Ich sage nicht, dass ich das jetzt schon kann. Aber ich möchte mich demütig auf den Weg machen in diese Richtung, die Jesus mir aufzeigt. Indem ich Aggression, die mir entgegenschlägt, nicht sofort auch wieder mit Aggression beantworte. Indem ich versuchen kann, für einen Menschen zu beten, der mir nicht sympathisch ist und ihn so in das Licht der Liebe Gottes halte. Indem ich versuche zu vergeben, wenn mir jemand nicht gut oder unfair begegnet ist oder Unrecht getan hat. Indem ich mir von Gott die Gnade erbitte, barmherzig zu sein.
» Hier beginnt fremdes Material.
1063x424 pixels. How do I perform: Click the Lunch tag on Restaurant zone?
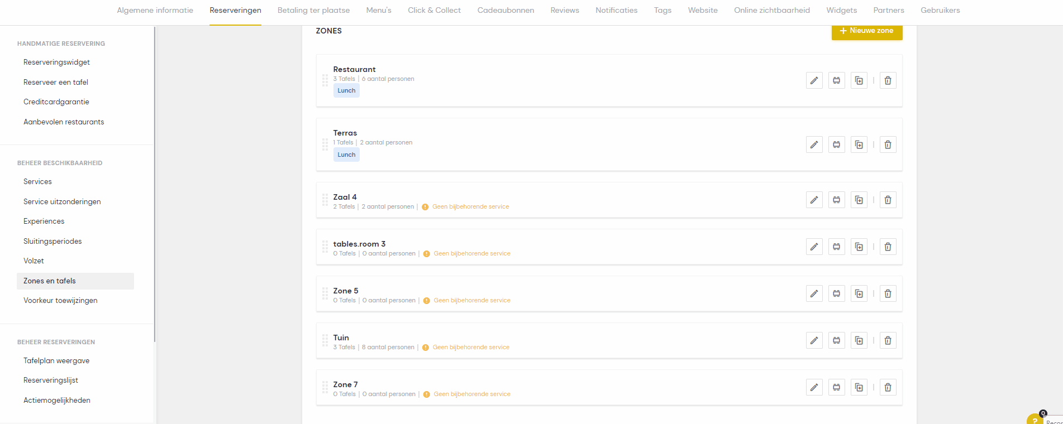point(346,90)
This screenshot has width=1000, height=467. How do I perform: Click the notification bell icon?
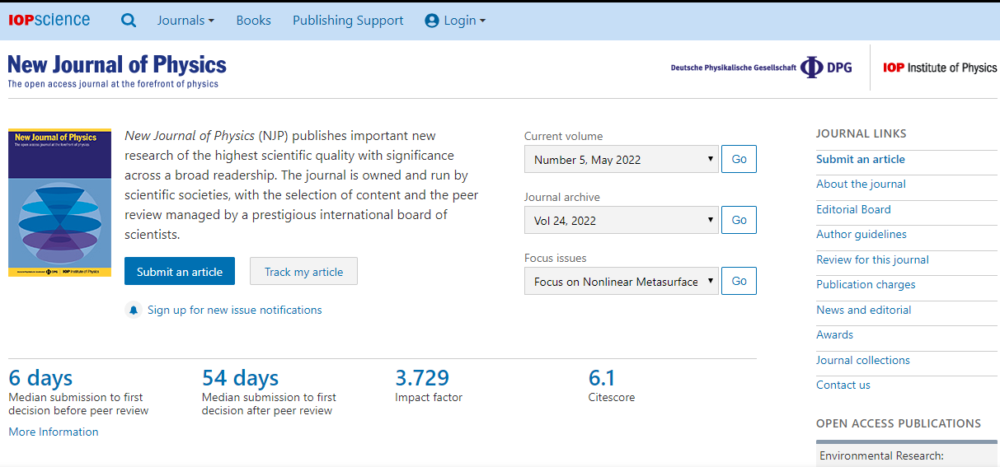point(134,311)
Und das überfließende Maß der Güte Gottes, das ich empfange, auf andere weiterströmen zu lassen, nicht nur auf die netten und lieben Menschen, denen ich begegne, sondern auch auf die herausfordernden und unangenehmen Zeit- genossen. Und es gibt Vorbilder, auf die ich blicken kann: im katholischen Bereich sind es große Heilige, die die Liebe zu denen, die sie ablehnten, strahlend gelebt haben: ich denke etwa an die Hl. Therese von Lisieux, oder an den Wiener Stadtpatron Clemens Maria Hofbauer u.a.m. Und in verschiedenen anderen christlichen Konfessionen waren und sind es ebenfalls Menschen, die in der Spur Jesu seine entgrenzende Liebe sichtbar gemacht haben, wie z.B. der schon zitierte Martin Luther King in den USA oder der anglikanische Bischof Desmond Tutu in Südafrika, der am 26.12.21 verstorben ist und in Südafrika gegen die Apartheid und für die Menschenrechte sowie die Versöhnung zwischen Schwarzen und Weißen gekämpft und dafür den Friedensnobelpreis erhalten hat.

Ohne solche Menschen wäre unsere Welt um vieles ärmer und würde dem Zeugnis für Christus eine kostbare Stimme fehlen.